Abdullah Kadwani and Asad Qureshi, the duo behind Seventh Sky Entertainment that produced Ishq Jalebi for Geo TV, state that they always “strive to provide quality entertainment that instills family values and light humour that you see in Ishq Jalebi is just one such format”.
Why does one not get to see these series all year round? “That’s what I want to know too,” says Saifee. “I want to see more comedy on our screens. There should be content for kids as all.” Saima Akram echoes this view. “All TV shows should air light content all year. Audiences are tired of seeing the weeping damsel in distress. I’ve written two shows already which are also light in nature and you’ll see them on Hum TV soon.” Sultana Siddiqui says that we see a “trend of funny romcoms sitcom styled shows all over the world like Friends etc. And we should have them too”.

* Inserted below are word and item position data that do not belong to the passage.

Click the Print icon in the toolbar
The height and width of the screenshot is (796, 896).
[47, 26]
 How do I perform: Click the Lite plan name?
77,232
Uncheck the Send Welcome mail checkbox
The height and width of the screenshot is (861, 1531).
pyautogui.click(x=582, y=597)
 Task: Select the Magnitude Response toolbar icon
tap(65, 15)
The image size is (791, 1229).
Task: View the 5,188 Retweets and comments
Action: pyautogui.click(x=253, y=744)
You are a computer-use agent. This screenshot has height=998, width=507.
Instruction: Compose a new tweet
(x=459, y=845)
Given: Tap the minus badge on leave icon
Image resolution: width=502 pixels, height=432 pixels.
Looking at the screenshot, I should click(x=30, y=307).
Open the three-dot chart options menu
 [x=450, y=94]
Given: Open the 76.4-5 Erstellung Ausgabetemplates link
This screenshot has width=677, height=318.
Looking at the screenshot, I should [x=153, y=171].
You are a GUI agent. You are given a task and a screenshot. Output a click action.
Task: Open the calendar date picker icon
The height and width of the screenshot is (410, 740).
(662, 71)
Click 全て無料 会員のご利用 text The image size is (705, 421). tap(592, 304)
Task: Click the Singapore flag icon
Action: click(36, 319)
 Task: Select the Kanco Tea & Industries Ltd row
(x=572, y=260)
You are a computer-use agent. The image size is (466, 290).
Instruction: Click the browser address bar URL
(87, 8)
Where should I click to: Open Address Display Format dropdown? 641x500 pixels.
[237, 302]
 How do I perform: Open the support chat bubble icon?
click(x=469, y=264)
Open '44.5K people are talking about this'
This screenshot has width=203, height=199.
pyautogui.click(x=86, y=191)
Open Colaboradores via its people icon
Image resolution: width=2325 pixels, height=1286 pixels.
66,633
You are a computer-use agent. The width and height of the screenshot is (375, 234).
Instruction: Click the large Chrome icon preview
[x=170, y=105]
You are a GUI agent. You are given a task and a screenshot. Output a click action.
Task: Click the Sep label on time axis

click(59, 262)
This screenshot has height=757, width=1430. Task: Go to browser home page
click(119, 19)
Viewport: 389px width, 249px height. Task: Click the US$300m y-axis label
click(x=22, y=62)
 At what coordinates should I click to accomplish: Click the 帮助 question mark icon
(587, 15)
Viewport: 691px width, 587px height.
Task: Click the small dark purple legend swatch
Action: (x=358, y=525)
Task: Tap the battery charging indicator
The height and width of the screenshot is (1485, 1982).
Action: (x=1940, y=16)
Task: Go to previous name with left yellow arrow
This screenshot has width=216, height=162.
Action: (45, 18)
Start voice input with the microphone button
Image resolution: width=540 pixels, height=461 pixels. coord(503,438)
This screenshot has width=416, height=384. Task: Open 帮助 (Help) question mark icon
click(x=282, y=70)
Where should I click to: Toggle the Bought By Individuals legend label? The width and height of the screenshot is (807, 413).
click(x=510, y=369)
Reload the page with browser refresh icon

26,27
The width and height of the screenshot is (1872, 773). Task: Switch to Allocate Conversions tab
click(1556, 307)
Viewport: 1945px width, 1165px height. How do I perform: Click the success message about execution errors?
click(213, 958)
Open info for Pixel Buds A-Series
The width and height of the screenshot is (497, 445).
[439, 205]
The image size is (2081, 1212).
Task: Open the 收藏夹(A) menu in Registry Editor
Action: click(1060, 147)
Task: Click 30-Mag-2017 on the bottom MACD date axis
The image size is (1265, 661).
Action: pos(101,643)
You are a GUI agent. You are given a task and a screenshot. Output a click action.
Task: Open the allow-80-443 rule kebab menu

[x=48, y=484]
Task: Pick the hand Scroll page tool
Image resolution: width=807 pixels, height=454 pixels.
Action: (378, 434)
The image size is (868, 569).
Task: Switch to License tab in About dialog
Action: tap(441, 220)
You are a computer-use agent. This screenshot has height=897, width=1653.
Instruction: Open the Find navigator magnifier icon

Abdullah Kadwani and Asad Qureshi say that their shows Romeo Weds Heer and Shahrukh Ki Saaliyaan were both rom-coms that aired in a once a week format during the year. However, they learnt that “such shows seem to have a better audience during Ramadan when people are free post-iftar and looking to watch some lighthearted television, vis a vis rest of the year”.
Danish Nawaz has the last word when he says comedy is important. Then why don’t we see more of it? “It’s difficult subject; it’s difficult to make people laugh.”